◆ Your task ◆
Please give the data again exactly, with no line dropped.
START Available data
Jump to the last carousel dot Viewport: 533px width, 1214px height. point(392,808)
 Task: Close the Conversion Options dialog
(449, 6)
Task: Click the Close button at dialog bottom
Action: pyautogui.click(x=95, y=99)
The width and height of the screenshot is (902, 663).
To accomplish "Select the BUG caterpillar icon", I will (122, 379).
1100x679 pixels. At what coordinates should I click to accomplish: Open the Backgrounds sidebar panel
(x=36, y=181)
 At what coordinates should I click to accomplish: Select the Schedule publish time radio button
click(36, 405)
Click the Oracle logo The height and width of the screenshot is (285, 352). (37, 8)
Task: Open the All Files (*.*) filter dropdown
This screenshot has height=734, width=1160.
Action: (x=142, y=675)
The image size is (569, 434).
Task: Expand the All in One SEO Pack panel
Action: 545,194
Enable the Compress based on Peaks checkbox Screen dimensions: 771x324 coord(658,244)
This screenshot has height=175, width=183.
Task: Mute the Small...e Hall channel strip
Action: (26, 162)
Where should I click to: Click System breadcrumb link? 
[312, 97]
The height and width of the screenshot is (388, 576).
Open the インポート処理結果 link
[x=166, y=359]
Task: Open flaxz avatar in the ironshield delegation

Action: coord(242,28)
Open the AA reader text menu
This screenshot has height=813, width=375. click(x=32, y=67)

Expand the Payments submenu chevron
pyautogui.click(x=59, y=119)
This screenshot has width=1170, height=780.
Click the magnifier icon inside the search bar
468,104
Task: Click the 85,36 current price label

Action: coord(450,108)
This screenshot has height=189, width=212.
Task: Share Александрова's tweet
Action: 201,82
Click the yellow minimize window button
END Available data
◆ Output of the task ◆
Jump to the last carousel dot Viewport: 533px width, 1214px height. point(392,808)
 Task: Close the Conversion Options dialog
(449, 6)
Task: Click the Close button at dialog bottom
Action: pyautogui.click(x=95, y=99)
The width and height of the screenshot is (902, 663).
To accomplish "Select the BUG caterpillar icon", I will (122, 379).
1100x679 pixels. At what coordinates should I click to accomplish: Open the Backgrounds sidebar panel
(x=36, y=181)
 At what coordinates should I click to accomplish: Select the Schedule publish time radio button
click(36, 405)
Click the Oracle logo The height and width of the screenshot is (285, 352). (37, 8)
Task: Open the All Files (*.*) filter dropdown
This screenshot has height=734, width=1160.
Action: (x=142, y=675)
The image size is (569, 434).
Task: Expand the All in One SEO Pack panel
Action: 545,194
Enable the Compress based on Peaks checkbox Screen dimensions: 771x324 coord(658,244)
This screenshot has height=175, width=183.
Task: Mute the Small...e Hall channel strip
Action: (26, 162)
Where should I click to: Click System breadcrumb link? 
[312, 97]
The height and width of the screenshot is (388, 576).
Open the インポート処理結果 link
[x=166, y=359]
Task: Open flaxz avatar in the ironshield delegation

Action: coord(242,28)
Open the AA reader text menu
This screenshot has height=813, width=375. click(x=32, y=67)

Expand the Payments submenu chevron
pyautogui.click(x=59, y=119)
This screenshot has width=1170, height=780.
Click the magnifier icon inside the search bar
468,104
Task: Click the 85,36 current price label

Action: coord(450,108)
This screenshot has height=189, width=212.
Task: Share Александрова's tweet
Action: 201,82
Click the yellow minimize window button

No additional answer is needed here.